MESH, an experience agency, sought to learn the ways that multicultural markets are distinct in their experiences with media, brands, and shopping. MESH believes that a brand’s “share of experience” correlates more strongly to their share of market than measures such as share of voice.
In order to looks at multicultural marketing through the lenses of multicultural experiences, MESH employed their Real-Time Experience Tracker. This method collects data from consumers online during “pre” and “post” phases and through a mobile diary for “real-time” measurement. MESH uses SEP (SABEResPODER), a panel of over half a million U.S .Hispanics who complete surveys via SMS and the mobile Web, to conduct this research among Hispanics.

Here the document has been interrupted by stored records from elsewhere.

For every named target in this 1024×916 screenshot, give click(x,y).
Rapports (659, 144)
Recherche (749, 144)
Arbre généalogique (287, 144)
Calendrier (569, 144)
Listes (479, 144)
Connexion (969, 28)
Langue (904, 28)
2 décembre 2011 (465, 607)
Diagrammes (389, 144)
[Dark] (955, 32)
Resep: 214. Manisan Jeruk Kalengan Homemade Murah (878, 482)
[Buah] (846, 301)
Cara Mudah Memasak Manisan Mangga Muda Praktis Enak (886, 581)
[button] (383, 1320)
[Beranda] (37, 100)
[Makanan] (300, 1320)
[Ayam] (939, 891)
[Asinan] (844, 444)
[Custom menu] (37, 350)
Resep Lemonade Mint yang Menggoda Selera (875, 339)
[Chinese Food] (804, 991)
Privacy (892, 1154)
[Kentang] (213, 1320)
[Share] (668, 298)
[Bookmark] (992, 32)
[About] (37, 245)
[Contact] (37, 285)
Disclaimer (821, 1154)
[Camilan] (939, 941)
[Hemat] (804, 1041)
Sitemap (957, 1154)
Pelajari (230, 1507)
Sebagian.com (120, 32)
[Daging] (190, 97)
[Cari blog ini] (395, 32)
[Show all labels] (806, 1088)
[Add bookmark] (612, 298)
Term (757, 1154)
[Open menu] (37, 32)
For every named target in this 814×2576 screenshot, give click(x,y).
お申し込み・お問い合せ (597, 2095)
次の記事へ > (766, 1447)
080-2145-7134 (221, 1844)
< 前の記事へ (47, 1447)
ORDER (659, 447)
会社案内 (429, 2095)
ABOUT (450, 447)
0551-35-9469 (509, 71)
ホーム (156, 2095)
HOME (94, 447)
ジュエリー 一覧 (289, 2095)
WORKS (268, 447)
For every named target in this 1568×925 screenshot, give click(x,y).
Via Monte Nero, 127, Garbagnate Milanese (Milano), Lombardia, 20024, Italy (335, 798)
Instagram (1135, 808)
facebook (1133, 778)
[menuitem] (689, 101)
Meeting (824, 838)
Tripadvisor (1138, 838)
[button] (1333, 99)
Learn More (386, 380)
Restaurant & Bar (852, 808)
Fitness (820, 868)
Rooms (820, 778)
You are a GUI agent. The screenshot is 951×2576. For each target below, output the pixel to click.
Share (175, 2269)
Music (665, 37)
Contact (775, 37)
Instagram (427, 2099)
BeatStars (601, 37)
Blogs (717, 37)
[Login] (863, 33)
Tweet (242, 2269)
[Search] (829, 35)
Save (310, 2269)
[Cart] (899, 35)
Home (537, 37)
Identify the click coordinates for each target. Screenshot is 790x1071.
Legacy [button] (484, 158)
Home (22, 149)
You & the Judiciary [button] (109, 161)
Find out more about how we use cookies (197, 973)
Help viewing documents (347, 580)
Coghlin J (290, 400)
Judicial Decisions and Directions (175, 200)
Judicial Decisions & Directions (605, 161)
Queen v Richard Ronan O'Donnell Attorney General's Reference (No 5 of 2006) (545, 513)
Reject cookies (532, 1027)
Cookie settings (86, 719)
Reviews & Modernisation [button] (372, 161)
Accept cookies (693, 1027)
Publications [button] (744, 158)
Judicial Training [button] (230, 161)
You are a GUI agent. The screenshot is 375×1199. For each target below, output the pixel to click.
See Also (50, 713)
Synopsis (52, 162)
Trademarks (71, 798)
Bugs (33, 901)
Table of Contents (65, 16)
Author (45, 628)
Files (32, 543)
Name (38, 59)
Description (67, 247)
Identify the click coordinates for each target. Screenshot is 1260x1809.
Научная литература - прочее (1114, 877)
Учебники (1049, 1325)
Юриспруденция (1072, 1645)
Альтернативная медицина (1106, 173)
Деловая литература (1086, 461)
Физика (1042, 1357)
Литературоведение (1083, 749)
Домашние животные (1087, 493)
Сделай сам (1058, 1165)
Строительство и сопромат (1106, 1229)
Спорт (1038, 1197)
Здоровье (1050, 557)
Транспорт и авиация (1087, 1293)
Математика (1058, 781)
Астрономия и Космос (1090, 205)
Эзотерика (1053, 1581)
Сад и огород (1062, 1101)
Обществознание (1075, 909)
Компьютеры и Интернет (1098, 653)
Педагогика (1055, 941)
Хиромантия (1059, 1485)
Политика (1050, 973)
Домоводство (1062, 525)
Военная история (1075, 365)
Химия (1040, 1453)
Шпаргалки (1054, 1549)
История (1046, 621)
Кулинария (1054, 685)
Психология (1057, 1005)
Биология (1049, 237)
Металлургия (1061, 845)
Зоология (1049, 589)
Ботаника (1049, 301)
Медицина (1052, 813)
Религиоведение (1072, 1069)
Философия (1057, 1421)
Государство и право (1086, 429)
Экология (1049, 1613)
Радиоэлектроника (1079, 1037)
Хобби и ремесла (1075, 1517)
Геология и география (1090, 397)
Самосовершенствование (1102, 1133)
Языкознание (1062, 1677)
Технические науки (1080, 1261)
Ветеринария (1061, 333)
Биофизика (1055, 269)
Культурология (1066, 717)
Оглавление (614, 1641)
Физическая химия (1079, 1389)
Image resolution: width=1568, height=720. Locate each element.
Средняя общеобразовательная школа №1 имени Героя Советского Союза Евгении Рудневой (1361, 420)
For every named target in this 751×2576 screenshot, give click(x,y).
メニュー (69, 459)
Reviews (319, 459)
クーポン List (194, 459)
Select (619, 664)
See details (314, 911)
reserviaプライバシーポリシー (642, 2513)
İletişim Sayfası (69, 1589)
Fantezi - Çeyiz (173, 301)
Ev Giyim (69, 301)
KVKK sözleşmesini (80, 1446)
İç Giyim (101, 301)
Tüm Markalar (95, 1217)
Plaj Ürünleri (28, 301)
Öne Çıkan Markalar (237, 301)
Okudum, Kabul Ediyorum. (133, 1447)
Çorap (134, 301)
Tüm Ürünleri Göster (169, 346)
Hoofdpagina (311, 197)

Their research on the experiences of multicultural consumers revealed distinct patterns for particular groups:
- Asian-Americans tend to be more critical buyers who seek more information before making purchase choices. They found that newspapers – an “informative touchpoint” — generate higher “positivity levels” for brands among Asian-Americans than in the general population.
- They found that African-Americans “experience more online and less TV” than whites and that they are more persuaded than whites by messaging about product characteristics.
- Billboards play a larger share of experience in the Hispanic community.
- Hispanics also feel more positively about and are more persuaded by print than non-Hispanic whites; local newspapers in Spanish are among their top three sources of information, and they are more likely to pay attention to printed coupons and promotions.
- With respect to shopping behavior, Hispanics plan their grocery shopping more than other multicultural groups. To reach them, MESH concluded, “price and promotional messages are key.”